África, Angola. Um dia qualquer da semana. Um dia útil,
como dizem. O ano era 1996.
No meio de uma tarde quente e úmida do mês de maio lá
estava eu, dentro de um velho Mercedes Benz que talvez um dia tivesse sido dourado
e agora estava bege, desbotado pelos maus tratos do tempo. Estofamento de couro
puído, rachado e seco, porém macios e confortáveis diante dos dias perturbados
que passava-se naquela terra. Terra devastada e intricada pela guerra que, na
teoria, havia apenas quatro anos que findara.
O trânsito parou, devido ao grande número de veículos. O ar
condicionado do velho Mercedes funcionava às mil maravilhas. Não fosse por isso
seria impossível para mim permanecer por mais de 5 minutos ali, naquele
habitáculo cálido e imutável.
Uma rua estreita, com carros estacionados em ambos os
lados. Inclusive sobre as calçadas; velhas e de terra batida em alguns trechos.
Carros iam e vinham. Num frenesi de buzinas, desvios,
gritos e xingamentos.
Carros, pequenos caminhões, motocicletas e bicicletas. Um verdadeiro pandemônio.

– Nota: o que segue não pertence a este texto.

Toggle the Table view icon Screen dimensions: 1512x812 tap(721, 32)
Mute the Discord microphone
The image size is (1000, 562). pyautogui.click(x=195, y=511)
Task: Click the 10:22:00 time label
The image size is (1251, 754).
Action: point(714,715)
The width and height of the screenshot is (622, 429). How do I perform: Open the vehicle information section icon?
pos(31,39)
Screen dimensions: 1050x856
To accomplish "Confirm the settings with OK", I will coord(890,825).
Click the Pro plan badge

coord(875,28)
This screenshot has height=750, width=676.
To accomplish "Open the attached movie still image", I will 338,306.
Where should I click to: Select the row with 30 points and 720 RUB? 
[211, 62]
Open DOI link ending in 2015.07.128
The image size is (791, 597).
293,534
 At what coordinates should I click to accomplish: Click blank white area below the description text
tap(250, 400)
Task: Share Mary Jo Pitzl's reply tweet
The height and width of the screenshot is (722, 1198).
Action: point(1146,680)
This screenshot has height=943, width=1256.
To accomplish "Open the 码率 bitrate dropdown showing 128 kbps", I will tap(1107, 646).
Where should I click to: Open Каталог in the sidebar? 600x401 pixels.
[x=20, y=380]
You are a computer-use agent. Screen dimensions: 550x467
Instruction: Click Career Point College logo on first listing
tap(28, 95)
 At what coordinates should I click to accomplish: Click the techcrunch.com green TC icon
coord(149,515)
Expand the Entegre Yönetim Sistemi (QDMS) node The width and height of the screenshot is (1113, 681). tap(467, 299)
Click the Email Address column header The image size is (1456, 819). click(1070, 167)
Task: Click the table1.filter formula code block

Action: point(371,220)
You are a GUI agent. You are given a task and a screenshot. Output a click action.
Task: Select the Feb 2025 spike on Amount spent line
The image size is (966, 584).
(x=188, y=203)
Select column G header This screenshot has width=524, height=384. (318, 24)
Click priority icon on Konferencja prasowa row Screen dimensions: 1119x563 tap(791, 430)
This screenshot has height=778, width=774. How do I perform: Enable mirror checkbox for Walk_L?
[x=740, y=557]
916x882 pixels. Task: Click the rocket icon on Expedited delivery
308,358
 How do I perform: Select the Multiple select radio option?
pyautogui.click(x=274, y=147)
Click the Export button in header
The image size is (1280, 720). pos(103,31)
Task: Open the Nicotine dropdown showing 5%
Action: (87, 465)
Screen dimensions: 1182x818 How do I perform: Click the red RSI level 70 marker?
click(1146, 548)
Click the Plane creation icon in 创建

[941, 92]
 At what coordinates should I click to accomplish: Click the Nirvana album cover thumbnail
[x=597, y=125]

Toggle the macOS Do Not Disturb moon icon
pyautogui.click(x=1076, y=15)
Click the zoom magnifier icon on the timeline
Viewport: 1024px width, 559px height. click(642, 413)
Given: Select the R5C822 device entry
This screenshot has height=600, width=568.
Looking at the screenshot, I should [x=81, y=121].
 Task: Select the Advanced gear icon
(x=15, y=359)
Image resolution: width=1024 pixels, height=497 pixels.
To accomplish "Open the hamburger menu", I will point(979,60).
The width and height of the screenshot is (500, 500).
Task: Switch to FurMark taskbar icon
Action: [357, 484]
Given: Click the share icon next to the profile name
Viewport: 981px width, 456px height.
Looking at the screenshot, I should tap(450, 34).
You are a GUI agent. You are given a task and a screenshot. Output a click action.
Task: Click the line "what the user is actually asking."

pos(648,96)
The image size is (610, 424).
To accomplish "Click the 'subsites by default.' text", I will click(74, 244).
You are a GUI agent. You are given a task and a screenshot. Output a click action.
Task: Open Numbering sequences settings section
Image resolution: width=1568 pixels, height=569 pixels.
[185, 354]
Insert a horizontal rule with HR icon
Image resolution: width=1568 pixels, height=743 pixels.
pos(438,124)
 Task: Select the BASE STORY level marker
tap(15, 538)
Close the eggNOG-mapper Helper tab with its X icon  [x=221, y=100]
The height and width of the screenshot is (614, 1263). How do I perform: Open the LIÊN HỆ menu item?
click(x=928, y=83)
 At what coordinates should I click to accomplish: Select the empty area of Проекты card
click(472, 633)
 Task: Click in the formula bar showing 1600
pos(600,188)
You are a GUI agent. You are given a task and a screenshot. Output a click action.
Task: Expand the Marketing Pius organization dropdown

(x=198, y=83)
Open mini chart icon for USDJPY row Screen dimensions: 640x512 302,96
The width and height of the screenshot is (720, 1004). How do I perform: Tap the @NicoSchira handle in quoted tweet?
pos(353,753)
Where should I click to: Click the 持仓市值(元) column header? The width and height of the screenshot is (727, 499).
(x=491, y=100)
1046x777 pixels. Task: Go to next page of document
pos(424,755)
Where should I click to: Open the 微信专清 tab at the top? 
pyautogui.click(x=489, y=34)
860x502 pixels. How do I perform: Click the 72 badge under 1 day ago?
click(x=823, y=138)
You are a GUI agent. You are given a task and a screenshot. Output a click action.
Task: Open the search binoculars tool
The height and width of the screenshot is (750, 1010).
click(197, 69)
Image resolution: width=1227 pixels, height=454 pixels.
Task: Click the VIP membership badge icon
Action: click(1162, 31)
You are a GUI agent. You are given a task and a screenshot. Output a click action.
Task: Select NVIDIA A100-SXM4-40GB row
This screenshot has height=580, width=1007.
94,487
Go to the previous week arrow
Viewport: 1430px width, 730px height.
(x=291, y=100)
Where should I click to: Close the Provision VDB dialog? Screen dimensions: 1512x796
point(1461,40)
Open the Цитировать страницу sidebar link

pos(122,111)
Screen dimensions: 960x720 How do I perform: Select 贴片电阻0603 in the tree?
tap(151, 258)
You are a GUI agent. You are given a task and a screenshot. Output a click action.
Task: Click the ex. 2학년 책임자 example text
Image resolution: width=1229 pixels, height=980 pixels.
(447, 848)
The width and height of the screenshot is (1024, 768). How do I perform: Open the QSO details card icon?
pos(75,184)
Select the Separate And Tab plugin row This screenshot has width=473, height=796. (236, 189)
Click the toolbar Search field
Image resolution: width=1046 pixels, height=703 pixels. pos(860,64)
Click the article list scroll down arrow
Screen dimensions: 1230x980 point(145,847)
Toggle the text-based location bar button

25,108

Um movimento intenso de pessoas locomovendo-se nas
calçadas estreitas, indo e vindo. A maioria sem destino. Falatório, conversas e discussões.
Uma balburdia típica do lugar.
Meu pensamento voou diante do marasmo que se fazia dentro
do Mercedes. Eu era passageiro, sentado no banco ao lado do motorista.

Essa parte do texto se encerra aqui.